Assignment: Repeat exactly each line of the material, starting from the line that contains "Click the green down-triangle scale icon" and finishing with the final line.

Supplied data:
• • • • •

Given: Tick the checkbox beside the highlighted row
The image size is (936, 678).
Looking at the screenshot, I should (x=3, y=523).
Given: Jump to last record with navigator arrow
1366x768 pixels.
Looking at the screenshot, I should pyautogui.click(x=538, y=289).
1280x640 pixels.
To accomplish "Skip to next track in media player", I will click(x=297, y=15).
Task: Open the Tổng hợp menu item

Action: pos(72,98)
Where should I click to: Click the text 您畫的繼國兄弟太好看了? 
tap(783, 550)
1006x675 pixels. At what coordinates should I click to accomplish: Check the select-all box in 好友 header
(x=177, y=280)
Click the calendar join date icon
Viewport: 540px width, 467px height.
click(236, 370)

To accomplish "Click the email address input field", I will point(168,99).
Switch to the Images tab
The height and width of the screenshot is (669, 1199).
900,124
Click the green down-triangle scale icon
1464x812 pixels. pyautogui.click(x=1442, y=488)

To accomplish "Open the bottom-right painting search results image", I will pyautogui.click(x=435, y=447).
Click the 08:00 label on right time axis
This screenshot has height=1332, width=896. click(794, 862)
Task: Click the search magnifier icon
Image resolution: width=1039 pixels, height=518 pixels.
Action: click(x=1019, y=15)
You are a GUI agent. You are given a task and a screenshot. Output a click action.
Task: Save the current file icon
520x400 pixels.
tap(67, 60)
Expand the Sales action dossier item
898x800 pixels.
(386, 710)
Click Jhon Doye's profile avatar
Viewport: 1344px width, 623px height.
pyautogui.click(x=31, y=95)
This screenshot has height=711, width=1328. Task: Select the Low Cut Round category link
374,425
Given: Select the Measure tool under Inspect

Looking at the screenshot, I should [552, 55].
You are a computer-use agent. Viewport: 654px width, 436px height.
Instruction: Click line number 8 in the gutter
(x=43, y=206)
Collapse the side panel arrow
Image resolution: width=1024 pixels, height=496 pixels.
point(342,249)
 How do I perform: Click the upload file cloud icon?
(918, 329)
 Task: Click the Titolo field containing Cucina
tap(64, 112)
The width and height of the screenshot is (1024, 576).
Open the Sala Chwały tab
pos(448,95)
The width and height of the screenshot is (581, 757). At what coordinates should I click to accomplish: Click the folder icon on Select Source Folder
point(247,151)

• • • • •

Exercise answer:
Click the green down-triangle scale icon
1464x812 pixels. pyautogui.click(x=1442, y=488)

To accomplish "Open the bottom-right painting search results image", I will pyautogui.click(x=435, y=447).
Click the 08:00 label on right time axis
This screenshot has height=1332, width=896. click(794, 862)
Task: Click the search magnifier icon
Image resolution: width=1039 pixels, height=518 pixels.
Action: click(x=1019, y=15)
You are a GUI agent. You are given a task and a screenshot. Output a click action.
Task: Save the current file icon
520x400 pixels.
tap(67, 60)
Expand the Sales action dossier item
898x800 pixels.
(386, 710)
Click Jhon Doye's profile avatar
Viewport: 1344px width, 623px height.
pyautogui.click(x=31, y=95)
This screenshot has height=711, width=1328. Task: Select the Low Cut Round category link
374,425
Given: Select the Measure tool under Inspect

Looking at the screenshot, I should [552, 55].
You are a computer-use agent. Viewport: 654px width, 436px height.
Instruction: Click line number 8 in the gutter
(x=43, y=206)
Collapse the side panel arrow
Image resolution: width=1024 pixels, height=496 pixels.
point(342,249)
 How do I perform: Click the upload file cloud icon?
(918, 329)
 Task: Click the Titolo field containing Cucina
tap(64, 112)
The width and height of the screenshot is (1024, 576).
Open the Sala Chwały tab
pos(448,95)
The width and height of the screenshot is (581, 757). At what coordinates should I click to accomplish: Click the folder icon on Select Source Folder
point(247,151)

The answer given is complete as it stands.